EXERCISE DETAILS: Retype word for word the stretch of entries below from the line that has "The height and" through the line that has "the last Location", and omit the pictures.
---------- SOURCE RECORDS
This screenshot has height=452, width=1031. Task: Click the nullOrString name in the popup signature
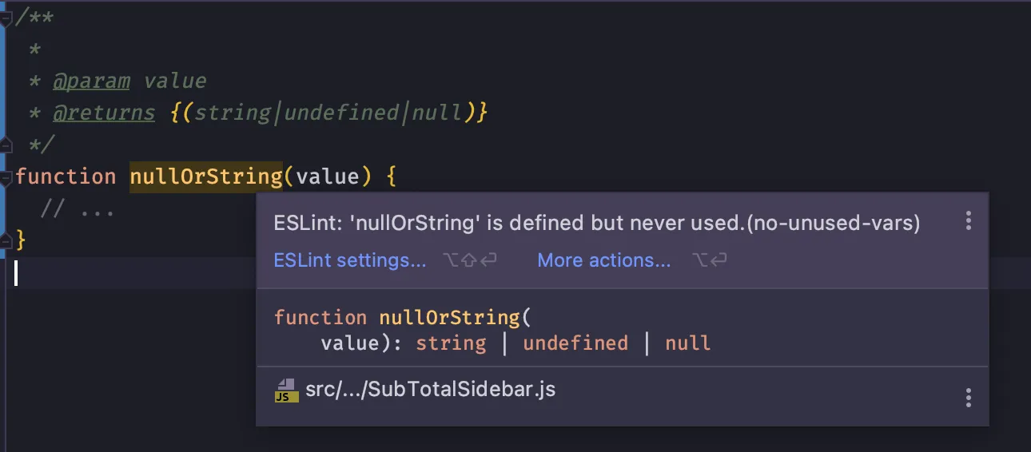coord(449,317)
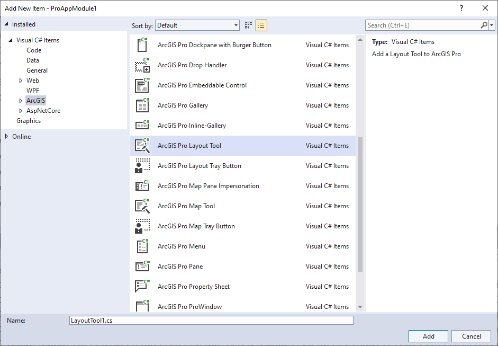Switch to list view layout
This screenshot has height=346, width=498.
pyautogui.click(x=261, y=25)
--------------------
---------- SOURCE RECORDS
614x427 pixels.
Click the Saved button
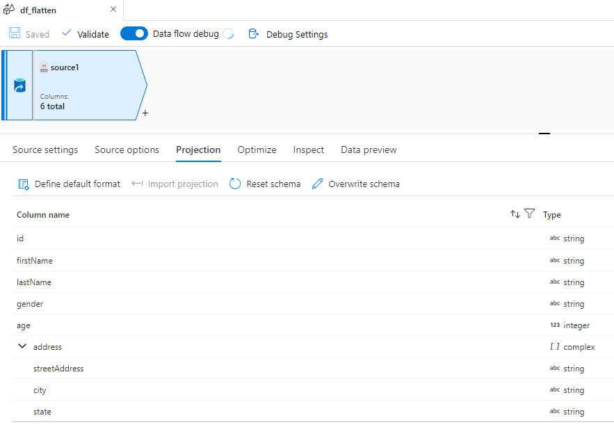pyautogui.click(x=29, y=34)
--------------------
---------- SOURCE RECORDS
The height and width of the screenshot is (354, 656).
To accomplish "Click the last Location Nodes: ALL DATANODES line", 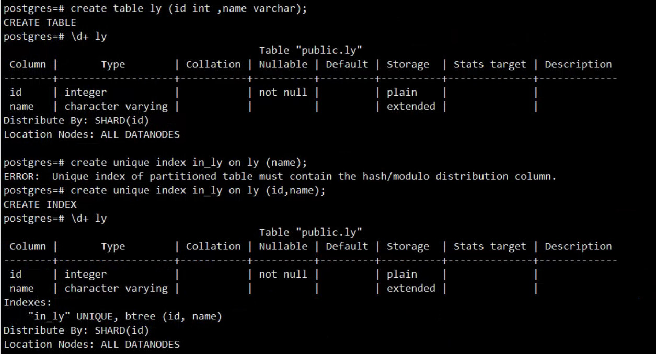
--------------------
REPLY:
The height and width of the screenshot is (354, 656).
To accomplish "Click the last Location Nodes: ALL DATANODES line", 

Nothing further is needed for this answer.